The parable of the fig tree with no fruit on it makes us enquire today about the relevance of the good news of the Gospel in our world. A world where so many people are still living the same miserable life as the people of God in Egypt at the time of...

The parable of the fig tree with no fruit on it makes us enquire today about the relevance of the good news of the Gospel in our world. A world where so many people are still living the same miserable life as the people of God in Egypt at the time of Moses.

It is worth asking today: but who is the God we believe in? What are we to tell those who ask why we believe? What are our credentials as Christians and believers in a God who is alive and still communicating His love to us and the world?

This goes hand in hand with the first part of the Gospel, where reference is made to what were considered two major tragedies and about which Jesus was being interrogated. A horrific punishment must imply a horrific sin. But this argument, which still features in contemporary rationalisation, was rejected by Jesus. Accidents and mishaps are not, as some might still think, God's punishment.

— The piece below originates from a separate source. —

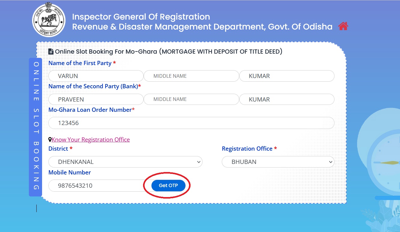Click the Revenue & Disaster Management Department title
400x232 pixels.
[x=202, y=27]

The exodus event of the people from the slavery of Egypt has for us today a double meaning: one real, the other spiritual. Lent is meant to be a time of grace, a kairos, the opportune moment to identify what in our real life situations is still keeping us enslaved in Egypt; at the same time it is an invitation to leave behind what may be for us the old wineskins of a mentality that puts God in a straight jacket and hinders God from being truly God.

Conversion is not just about confessing one's sins; it is also a change of mentality, a change of perspective on life. We are the Easter people to the extent that we acknowledge what enslaves us and move on to experience God in real life. Being a believer is not just being a theist, believing that God exists.

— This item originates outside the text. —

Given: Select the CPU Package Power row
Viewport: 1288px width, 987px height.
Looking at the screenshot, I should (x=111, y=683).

Many a time we as Christians seem to emphasise more our uphill struggle to show God we love Him. Perhaps the one and major thing necessary for the believer should rather be to focus on God's infinite love for us. In the first reading today it was not Moses who was searching for God, but God who intervenes to speak in defence of His chosen people.

The slavery in Egypt and the exodus event are constitutive moments in the faith of the Old Testament people of God. But that is not just a distant memory. So many people and peoples are still struggling on those same lines even in our Western world. There is still more that we can take on our political agendas today. Still so many slave-drivers as in Egypt at the time of Moses: drug pushers come to mind, or those who deal inhumanly with illegal immigrants; the Abu Ghraib prison photos, and similar recent incidents that demonstrate what our civilised world can still perpetuate.

Still so many people around us are wounded and need healing from past burdens. Not to mention the attitude, on the level of political life broadly understood, that the anonymous immigrant or prisoner or drug addict does not merit our sympathy.

To be really in tune this Lent, we need to identify the new empires that are perpetuating slavery. Rolling away the stone of these empires is what the Word of God in us should lead to now. There is still so much that is perpetuated in our societies that is dehumanising and denying legitimate freedom to so many.

At the end of the day, Christianity is about liberation and I firmly believe that if faith is not liberating, then it is no faith at all. The Easter liberation is not in the first place politics. It starts in God's compassion. "I've seen the miserable state of my people". Christianity is not a message to be proclaimed; but an experience of faith that becomes a message.